*** Document text ***

Consistent with a previous study [17], this study demonstrates that PTSD was significantly higher for nurses who responded that nurse staffing was poor than for those who responded that nurse staffing was good. When nurse staffing is inadequate, they must care for numerous patients and have a high workload. The higher the number of patients, the more the stress the nurse experiences; exposure to this stress is associated with PTSD [17]. Furthermore, nurses who perceived EHR as inconvenient to use exhibited higher PTSD symptoms. As special medical records for patients with newly emerged infectious diseases were not implemented in the originally used EHR, it was not user-friendly or suitable for nurses caring for patients with COVID-19. It is considered to be related to PTSD symptoms because it causes psychological distress when the efficiency of work is low owing to low EHR reliability and low support for cooperation [39]. The availability of appropriate PPE did not appear to be related to PTSD in this study, which is attributable to the fact that the lack of PPE is not serious in Korea. The Korean government prepared a prevention system for infectious diseases after learning from the MERS outbreak [40]. In this study, 46% of the participants stated that they felt there was a lack of PPE. However, in a previous study, nearly all nurses (92.4%) reported having difficulty accessing PPE [39]. This may be because the accessibility of PPE is important. However, the effectiveness of PPE is considered more important in preventing transmission. Previous research shows that the perception of low security while using PPE is associated with higher PTSD, but not with a lack of PPE access [41]. We noted that participants working in the COVID-19 ward with poorer staffing and an unstable EHR were at higher risk of developing PTSD, which highlights the importance of organizational support for a proper working environment.
Our study has several limitations. As this is a cross-sectional study using subjective questionnaires in some hospitals in Korea, generalization is limited, causality cannot be identified, and there may be recall bias. Additionally, although the survey was conducted among nurses several months after directly caring for COVID-19 patients, there are limitations in assuming that it is a fully post-COVID-19 situation because the pandemic is ongoing. However, at the time of the survey, the participants were caring only for non-COVID-19 patients in hospitals where COVID-19 patients were not hospitalized. Furthermore, after the first wave, when the number of confirmed cases of COVID-19 increased rapidly, Daegu did not experience a second wave of COVID-19, unlike other Korean cities [42].

*** End of Document text ***
*** Extracted data ***

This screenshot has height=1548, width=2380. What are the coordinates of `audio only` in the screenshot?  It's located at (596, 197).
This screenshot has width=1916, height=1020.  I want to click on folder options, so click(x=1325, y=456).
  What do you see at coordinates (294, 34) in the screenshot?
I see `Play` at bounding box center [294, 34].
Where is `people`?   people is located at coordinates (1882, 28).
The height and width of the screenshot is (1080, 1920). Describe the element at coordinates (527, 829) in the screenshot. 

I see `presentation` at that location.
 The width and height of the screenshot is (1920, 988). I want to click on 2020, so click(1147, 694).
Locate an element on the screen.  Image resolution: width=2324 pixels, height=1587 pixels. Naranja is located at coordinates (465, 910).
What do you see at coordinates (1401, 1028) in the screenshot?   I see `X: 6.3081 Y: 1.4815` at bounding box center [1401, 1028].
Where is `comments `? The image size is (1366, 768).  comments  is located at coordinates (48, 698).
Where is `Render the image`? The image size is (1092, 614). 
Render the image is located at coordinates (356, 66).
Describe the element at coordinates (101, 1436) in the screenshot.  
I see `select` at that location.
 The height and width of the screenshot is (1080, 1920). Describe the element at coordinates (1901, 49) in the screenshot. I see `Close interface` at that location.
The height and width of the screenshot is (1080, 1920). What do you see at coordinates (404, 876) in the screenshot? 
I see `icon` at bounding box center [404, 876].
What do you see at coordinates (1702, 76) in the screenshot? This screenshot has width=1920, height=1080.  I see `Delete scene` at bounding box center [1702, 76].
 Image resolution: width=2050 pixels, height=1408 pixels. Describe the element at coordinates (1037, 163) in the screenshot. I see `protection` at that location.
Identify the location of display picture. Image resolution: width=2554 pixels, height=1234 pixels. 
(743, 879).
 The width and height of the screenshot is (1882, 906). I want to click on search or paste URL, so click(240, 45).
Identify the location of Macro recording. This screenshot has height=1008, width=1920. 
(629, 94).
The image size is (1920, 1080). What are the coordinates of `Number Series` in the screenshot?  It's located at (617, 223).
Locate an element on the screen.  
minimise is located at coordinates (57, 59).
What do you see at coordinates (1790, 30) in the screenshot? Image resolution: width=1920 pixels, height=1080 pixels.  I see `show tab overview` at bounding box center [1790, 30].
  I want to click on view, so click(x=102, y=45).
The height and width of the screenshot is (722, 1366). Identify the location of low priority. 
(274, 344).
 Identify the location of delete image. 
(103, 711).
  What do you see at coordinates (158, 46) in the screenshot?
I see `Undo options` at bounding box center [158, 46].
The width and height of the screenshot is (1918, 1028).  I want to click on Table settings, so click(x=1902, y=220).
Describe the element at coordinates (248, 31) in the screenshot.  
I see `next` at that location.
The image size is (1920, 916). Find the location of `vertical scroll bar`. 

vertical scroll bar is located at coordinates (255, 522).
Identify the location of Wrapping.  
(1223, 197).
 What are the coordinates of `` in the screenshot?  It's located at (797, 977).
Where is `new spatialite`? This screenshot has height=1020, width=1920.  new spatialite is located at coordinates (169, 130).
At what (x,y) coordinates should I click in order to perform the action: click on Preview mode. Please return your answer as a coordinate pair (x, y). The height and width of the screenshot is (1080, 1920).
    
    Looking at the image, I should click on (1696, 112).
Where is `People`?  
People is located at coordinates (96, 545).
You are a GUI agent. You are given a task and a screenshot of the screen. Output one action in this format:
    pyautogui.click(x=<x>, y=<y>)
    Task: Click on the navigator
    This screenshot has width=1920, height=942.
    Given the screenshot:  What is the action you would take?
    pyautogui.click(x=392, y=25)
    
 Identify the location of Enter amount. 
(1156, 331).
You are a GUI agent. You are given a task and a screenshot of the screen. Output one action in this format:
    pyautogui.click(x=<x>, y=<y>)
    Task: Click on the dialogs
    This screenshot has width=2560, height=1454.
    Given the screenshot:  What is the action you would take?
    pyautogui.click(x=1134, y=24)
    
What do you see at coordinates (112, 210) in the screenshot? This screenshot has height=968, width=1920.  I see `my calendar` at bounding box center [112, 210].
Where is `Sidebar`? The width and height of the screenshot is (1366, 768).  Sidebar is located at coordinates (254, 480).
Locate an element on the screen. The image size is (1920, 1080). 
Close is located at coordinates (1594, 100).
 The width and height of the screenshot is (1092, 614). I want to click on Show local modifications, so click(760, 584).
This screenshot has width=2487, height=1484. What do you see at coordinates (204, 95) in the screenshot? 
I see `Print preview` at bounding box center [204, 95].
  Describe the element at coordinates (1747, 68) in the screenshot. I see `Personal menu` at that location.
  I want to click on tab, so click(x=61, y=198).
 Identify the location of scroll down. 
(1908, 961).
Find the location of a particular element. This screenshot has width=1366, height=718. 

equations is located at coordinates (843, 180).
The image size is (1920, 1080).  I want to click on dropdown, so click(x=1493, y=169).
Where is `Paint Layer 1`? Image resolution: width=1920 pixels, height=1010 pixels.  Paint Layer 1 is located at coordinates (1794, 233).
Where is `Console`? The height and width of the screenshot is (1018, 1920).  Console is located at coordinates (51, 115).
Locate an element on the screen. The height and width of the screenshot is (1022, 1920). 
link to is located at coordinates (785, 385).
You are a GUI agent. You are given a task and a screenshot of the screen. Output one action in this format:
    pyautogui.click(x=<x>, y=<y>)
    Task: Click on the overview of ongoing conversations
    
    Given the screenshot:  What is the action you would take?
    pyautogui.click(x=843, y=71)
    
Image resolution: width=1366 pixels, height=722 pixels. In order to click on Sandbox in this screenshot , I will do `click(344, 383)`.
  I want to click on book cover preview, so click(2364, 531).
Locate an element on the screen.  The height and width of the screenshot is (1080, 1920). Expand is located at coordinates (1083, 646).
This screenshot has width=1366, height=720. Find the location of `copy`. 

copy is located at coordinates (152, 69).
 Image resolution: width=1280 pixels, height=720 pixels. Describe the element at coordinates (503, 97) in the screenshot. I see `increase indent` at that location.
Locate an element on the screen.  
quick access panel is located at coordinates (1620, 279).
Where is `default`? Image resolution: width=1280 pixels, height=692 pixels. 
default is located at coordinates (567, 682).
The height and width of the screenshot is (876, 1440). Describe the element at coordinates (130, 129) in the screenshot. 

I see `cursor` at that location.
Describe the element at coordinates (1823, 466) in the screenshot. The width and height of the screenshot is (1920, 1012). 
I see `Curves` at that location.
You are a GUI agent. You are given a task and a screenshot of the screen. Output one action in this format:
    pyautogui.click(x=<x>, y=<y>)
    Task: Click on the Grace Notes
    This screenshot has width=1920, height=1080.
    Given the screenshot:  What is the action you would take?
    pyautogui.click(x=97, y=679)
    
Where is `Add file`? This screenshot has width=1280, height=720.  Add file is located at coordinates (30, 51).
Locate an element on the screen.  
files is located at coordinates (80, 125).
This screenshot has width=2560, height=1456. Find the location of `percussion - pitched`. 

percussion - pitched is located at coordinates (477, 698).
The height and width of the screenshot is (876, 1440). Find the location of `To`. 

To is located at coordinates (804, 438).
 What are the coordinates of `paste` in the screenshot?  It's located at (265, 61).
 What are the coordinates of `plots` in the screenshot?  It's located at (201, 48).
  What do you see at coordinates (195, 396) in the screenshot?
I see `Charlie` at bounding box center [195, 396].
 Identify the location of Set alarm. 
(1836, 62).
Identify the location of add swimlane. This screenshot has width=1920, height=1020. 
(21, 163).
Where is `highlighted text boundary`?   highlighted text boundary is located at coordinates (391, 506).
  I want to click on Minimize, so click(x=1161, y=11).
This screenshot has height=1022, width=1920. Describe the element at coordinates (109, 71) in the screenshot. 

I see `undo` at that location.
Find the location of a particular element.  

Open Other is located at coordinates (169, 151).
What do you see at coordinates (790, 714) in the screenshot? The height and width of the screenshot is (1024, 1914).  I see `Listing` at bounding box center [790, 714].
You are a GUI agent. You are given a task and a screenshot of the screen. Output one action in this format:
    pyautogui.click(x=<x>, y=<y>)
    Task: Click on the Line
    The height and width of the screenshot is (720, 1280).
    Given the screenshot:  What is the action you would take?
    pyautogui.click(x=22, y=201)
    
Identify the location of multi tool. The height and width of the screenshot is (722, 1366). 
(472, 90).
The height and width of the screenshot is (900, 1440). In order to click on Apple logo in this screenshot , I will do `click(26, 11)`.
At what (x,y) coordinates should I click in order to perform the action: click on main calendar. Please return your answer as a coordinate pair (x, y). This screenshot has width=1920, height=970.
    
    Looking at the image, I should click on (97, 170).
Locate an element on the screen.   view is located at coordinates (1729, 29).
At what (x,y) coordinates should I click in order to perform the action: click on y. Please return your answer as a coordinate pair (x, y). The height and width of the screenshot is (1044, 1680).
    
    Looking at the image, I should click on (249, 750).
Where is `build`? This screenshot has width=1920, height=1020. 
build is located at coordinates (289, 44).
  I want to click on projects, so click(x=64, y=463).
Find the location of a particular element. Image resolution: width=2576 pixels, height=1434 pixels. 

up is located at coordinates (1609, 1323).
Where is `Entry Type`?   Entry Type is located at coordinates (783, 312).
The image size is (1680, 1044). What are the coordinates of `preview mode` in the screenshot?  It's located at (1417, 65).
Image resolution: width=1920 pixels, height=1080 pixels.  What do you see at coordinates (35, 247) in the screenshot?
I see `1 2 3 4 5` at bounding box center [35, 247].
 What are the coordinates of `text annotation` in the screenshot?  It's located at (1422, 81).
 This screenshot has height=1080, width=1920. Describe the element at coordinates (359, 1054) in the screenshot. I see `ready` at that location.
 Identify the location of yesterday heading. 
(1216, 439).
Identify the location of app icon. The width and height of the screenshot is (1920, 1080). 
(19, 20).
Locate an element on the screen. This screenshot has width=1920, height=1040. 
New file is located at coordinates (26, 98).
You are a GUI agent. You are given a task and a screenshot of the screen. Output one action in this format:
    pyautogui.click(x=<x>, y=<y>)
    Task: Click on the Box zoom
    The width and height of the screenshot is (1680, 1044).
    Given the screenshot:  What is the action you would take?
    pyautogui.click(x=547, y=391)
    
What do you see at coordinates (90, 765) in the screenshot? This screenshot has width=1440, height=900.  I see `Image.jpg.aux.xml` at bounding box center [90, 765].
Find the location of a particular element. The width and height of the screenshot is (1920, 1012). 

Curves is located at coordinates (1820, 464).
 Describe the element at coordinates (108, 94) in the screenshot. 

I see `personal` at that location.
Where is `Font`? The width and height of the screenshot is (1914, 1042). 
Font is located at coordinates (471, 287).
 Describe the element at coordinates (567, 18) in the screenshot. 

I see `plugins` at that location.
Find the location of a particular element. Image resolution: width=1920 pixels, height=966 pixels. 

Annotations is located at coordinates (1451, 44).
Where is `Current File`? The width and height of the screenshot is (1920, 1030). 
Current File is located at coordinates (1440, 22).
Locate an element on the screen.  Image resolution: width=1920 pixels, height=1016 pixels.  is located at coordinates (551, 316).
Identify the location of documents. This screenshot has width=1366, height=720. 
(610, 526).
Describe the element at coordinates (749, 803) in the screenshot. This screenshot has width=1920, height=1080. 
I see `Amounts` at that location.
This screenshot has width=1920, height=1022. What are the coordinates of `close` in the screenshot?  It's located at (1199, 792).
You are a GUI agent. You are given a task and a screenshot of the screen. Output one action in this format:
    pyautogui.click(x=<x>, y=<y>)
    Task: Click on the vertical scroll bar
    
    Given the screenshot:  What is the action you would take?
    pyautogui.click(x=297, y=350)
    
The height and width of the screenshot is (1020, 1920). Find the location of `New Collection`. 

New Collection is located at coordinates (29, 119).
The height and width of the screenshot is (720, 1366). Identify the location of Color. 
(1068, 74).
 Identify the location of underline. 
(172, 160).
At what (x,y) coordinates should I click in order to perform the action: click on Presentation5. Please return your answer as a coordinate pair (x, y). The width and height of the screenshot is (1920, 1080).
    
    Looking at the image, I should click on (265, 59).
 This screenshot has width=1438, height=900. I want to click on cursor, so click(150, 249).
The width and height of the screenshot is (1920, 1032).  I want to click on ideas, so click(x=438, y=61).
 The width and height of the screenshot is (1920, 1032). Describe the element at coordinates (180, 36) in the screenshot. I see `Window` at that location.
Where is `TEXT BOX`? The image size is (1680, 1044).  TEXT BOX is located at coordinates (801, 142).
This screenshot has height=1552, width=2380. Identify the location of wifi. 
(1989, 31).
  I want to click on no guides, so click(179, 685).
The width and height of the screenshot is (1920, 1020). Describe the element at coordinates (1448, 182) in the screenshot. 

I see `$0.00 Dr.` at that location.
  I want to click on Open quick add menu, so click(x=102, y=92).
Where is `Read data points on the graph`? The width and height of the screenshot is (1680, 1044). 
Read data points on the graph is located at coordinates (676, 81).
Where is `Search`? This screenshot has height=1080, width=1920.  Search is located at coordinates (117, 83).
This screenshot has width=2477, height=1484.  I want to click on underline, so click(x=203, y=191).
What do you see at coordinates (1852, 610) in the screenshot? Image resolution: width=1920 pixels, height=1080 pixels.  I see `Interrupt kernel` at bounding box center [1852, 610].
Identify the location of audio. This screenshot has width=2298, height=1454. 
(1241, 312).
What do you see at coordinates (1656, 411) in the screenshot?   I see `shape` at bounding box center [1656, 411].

*** End of Extracted data ***

**Questions to answer**
**a)** Transcribe the part of the nurse PTSD text that opens with the words containing "Our study has" and closes with "Korean cities [42].".
**b)** List every distinct reference number that appears in square brackets in the nurse PTSD text, once each.
**c)** According to the nurse PTSD text, what share of participants said they felt there was a lack of PPE?

**Answers to the exercises**
**a)**
Our study has several limitations. As this is a cross-sectional study using subjective questionnaires in some hospitals in Korea, generalization is limited, causality cannot be identified, and there may be recall bias. Additionally, although the survey was conducted among nurses several months after directly caring for COVID-19 patients, there are limitations in assuming that it is a fully post-COVID-19 situation because the pandemic is ongoing. However, at the time of the survey, the participants were caring only for non-COVID-19 patients in hospitals where COVID-19 patients were not hospitalized. Furthermore, after the first wave, when the number of confirmed cases of COVID-19 increased rapidly, Daegu did not experience a second wave of COVID-19, unlike other Korean cities [42].

**b)** 17, 39, 40, 41, 42

**c)** 46%